§ TO DO:
Set down every line of the data, unchanged and complete.
#### RECORD EXTRACTS
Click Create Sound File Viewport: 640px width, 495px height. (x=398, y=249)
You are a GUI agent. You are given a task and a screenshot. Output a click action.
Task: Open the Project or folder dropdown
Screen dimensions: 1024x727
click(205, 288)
########
§ RESULT:
Click Create Sound File Viewport: 640px width, 495px height. (x=398, y=249)
You are a GUI agent. You are given a task and a screenshot. Output a click action.
Task: Open the Project or folder dropdown
Screen dimensions: 1024x727
click(205, 288)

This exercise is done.